La nouvelle technologie développée dans le désert de Gobi pourrait transformer l’avenir de l’énergie mondiale et positionner la Chine comme leader des réacteurs nucléaires de quatrième génération.
La Chine a fait un pas décisif vers l’indépendance énergétique et la durabilité environnementale avec la mise en service du premier réacteur nucléaire à sels fondus alimenté par du thorium au monde. Cet événement marquant, réalisé en octobre 2024 avec la première recharge de combustible tandis que l’installation était en fonctionnement, consolide la position du géant asiatique en tant que pionnier dans l’adoption de ce modèle innovant de production nucléaire.
Cette installation expérimentale est située dans le désert de Gobi, dans la province du Gansu, et fait partie d’un ambitieux plan stratégique à long terme dirigé par l’Académie des sciences de Chine (CAS). À la tête du projet se trouve le physicien nucléaire Xu Hongjie, qui souligne que le succès découle d’une vision persistante et soutenue : « Il n’y a pas de victoires faciles dans le monde nucléaire. Il faut se concentrer sur une seule chose pendant 20 à 30 ans. »

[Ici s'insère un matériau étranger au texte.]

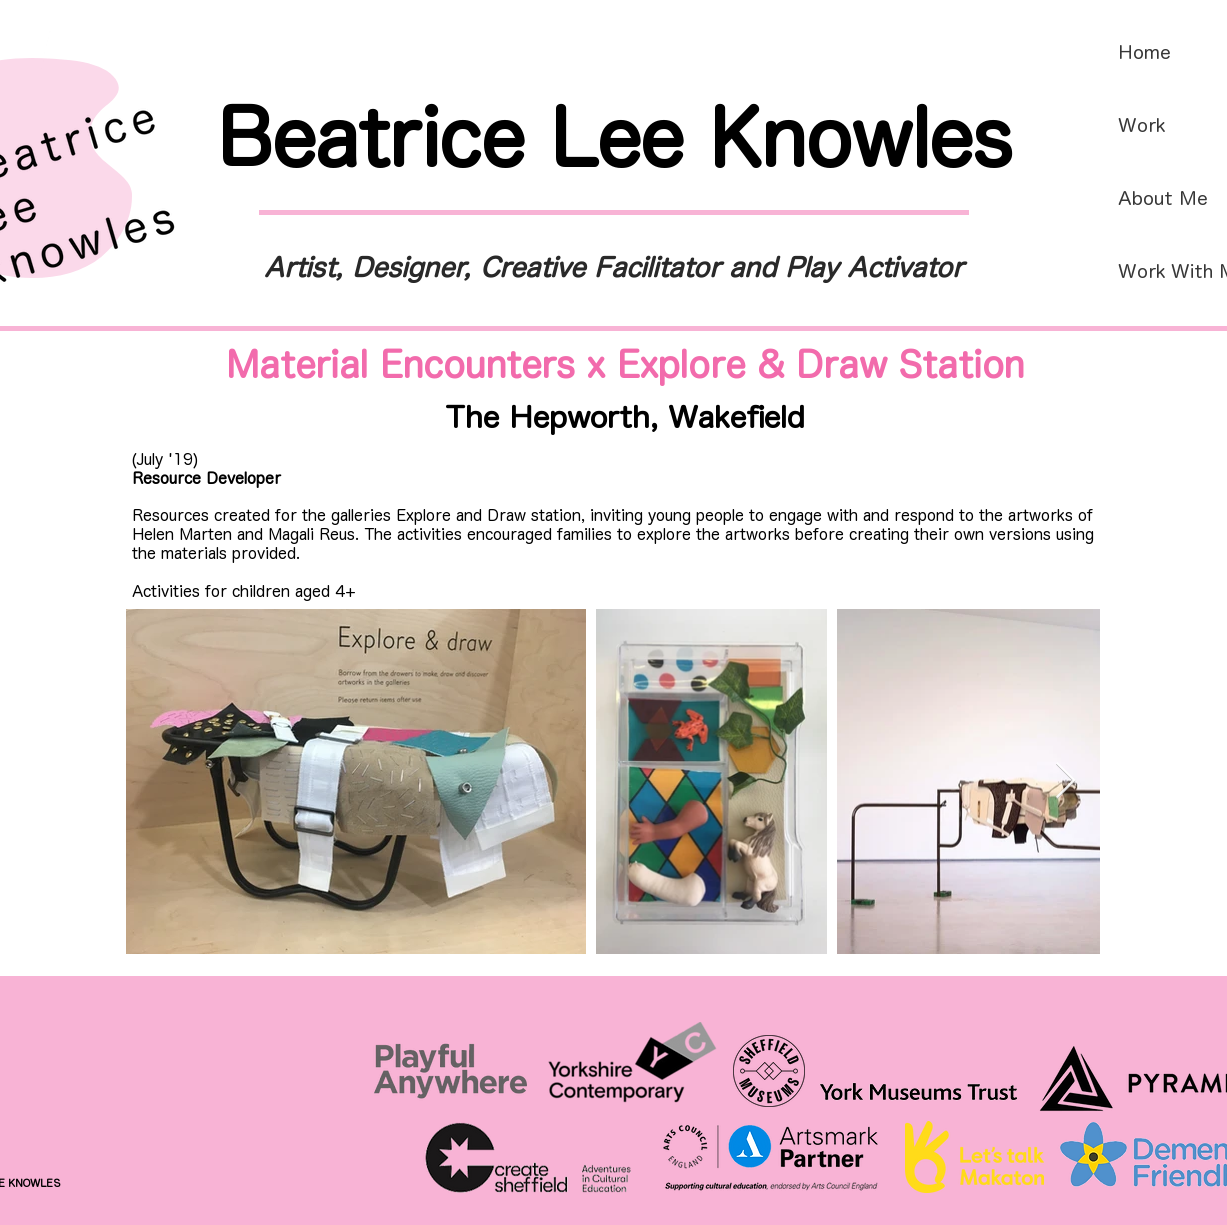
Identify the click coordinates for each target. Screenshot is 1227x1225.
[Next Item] (1065, 781)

Une alternative sûre et durable
Le réacteur au thorium représente une technologie nucléaire de quatrième génération qui promet de résoudre de nombreux défis historiques de l’énergie atomique. Il utilise un mélange de sels fondus comme fluide de refroidissement, permettant un fonctionnement à basse pression et éliminant le risque d’explosions associé aux réacteurs conventionnels. De plus, il utilise du thorium au lieu de l’uranium, un combustible plus abondant, moins radioactif et avec des risques de prolifération nucléaire moindres.

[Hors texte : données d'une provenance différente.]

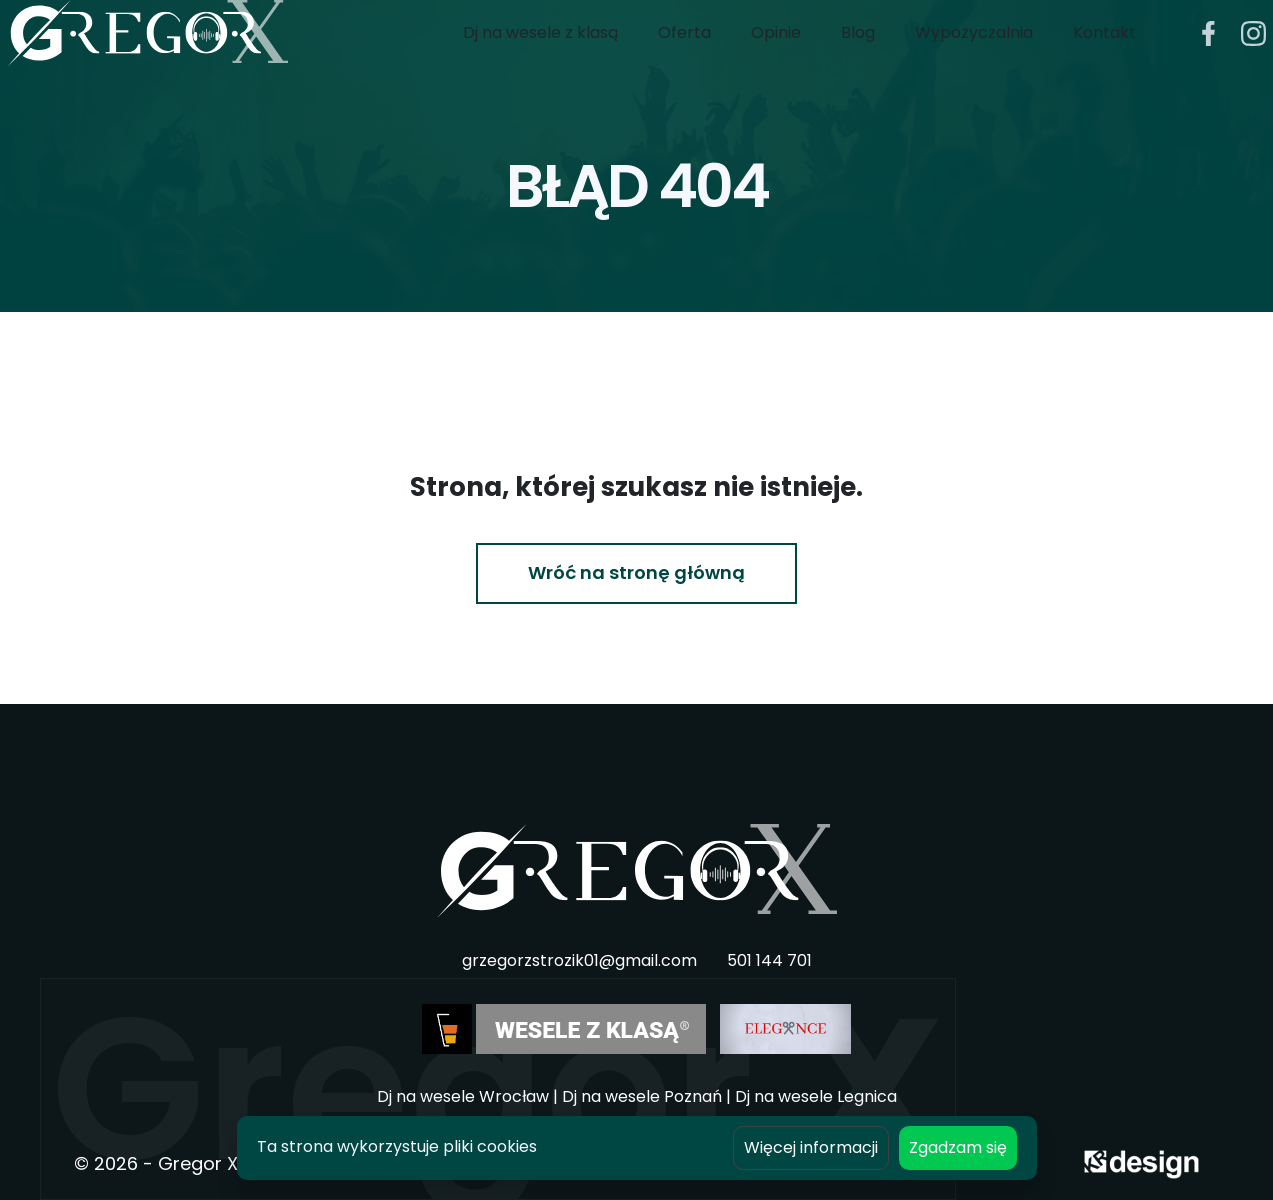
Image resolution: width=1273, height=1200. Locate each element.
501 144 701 (769, 960)
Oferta (684, 52)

Parmi les principaux avantages du système, on trouve :
- Une réduction drastique des déchets nucléaires à longue durée de vie.
- Une sécurité passive en cas de défaillances catastrophiques (le réacteur s’arrête sans intervention humaine en cas d’anomalie).

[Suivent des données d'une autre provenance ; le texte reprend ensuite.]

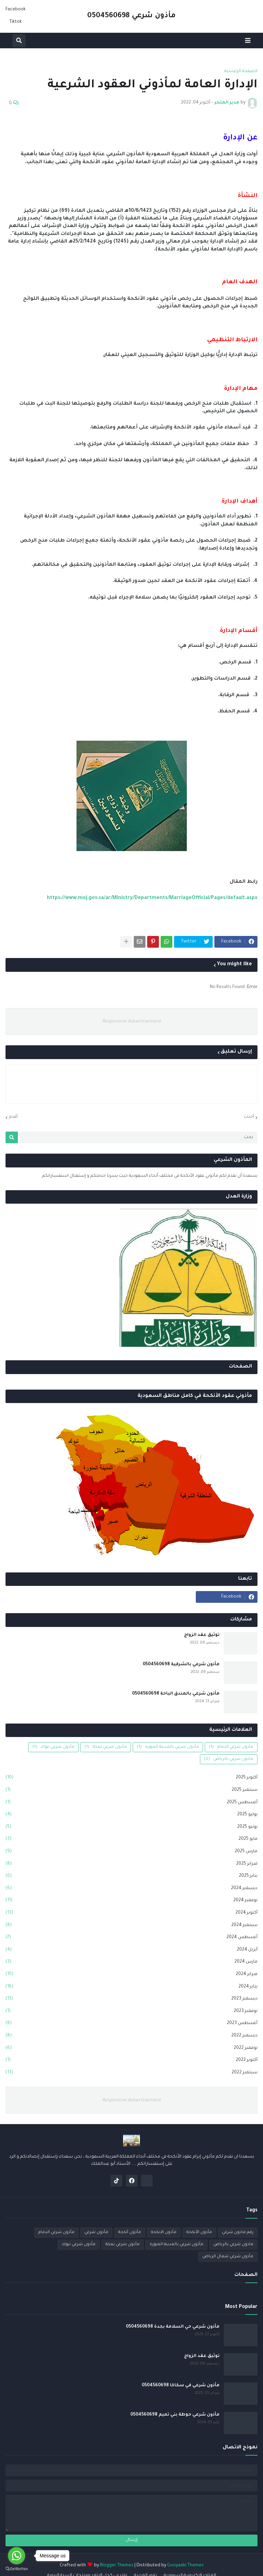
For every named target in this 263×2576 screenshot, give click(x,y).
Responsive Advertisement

- Une faible pression de fonctionnement, minimisant le risque de fuites et d’accidents.
- Une immunité contre les réactions en chaîne incontrôlées, comme celles observées à Tchernobyl ou Fukushima.
Avec 280 000 tonnes de thorium en réserves, la Chine dispose d’une base solide pour développer cette technologie à grande échelle pendant des siècles.
De la recherche à l’expansion commerciale
Le projet a débuté en 2009 et a progressivement gagné en ampleur après le début de sa construction en 2018. En seulement deux ans, l’équipe de travail est passée de quelques dizaines à plus de 400 scientifiques, reflet de l’engagement du gouvernement envers l’innovation énergétique. Actuellement, le réacteur fonctionne à l’échelle pilote, mais de nouvelles phases de développement sont déjà envisagées.
Une de ces phases est la construction d’un réacteur modulaire de petite taille de 10 MWe dans la ville de Wuwei, également dans le Gansu. Sa construction commencera en 2025 et il est prévu qu’il soit opérationnel d’ici 2030. Ce réacteur servira de base pour des essais de technologies en conditions d’irradiation élevée et comme modèle pour de futures installations commerciales dans différentes provinces du pays.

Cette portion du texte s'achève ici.